• [Raw data]:
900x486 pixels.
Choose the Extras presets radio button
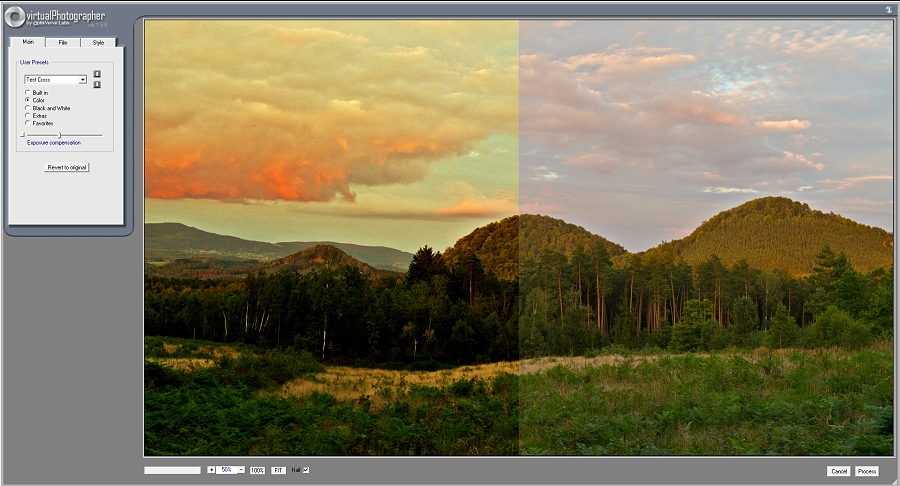(28, 115)
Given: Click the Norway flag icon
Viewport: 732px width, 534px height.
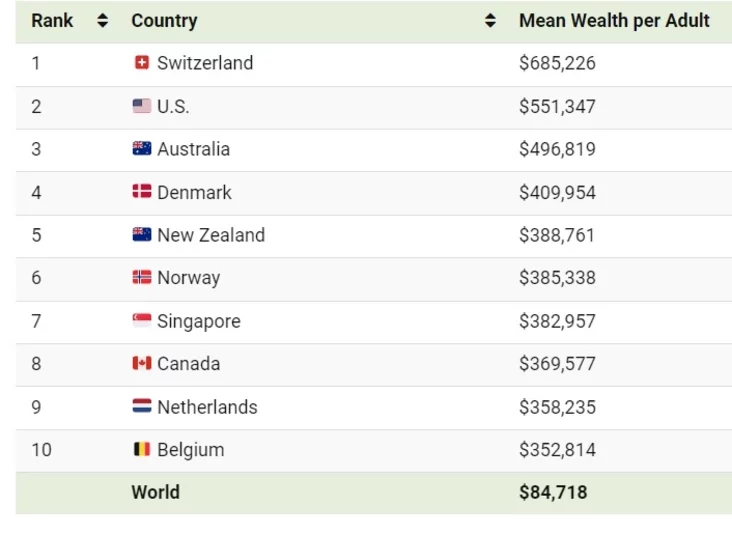Looking at the screenshot, I should pos(141,278).
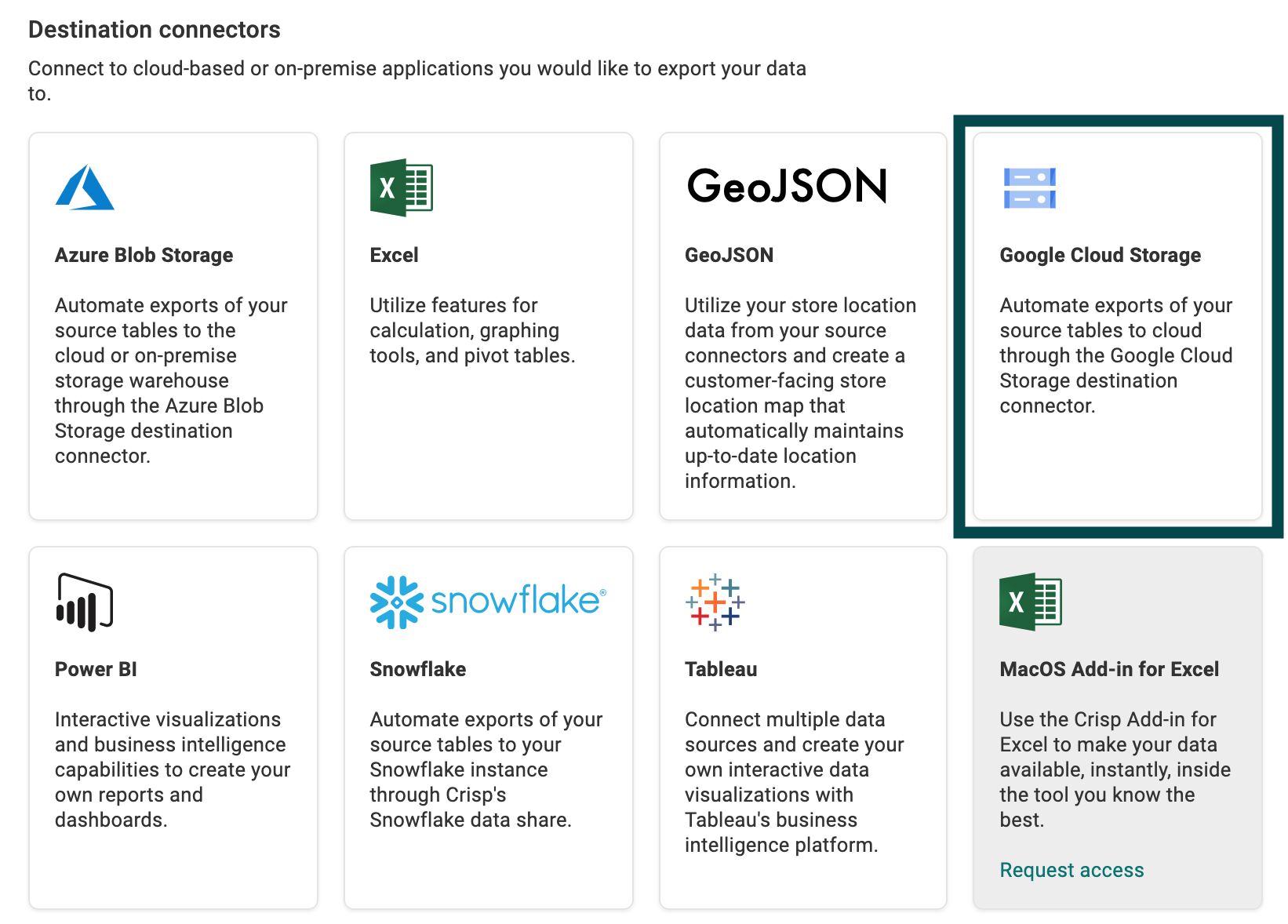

• [What is expected]: The entries are to be restated word for word, and no picture should appear in the copy.

• [Exercise response]:
900x486 pixels.
Choose the Extras presets radio button
(28, 115)
Given: Click the Norway flag icon
Viewport: 732px width, 534px height.
Looking at the screenshot, I should pos(141,278).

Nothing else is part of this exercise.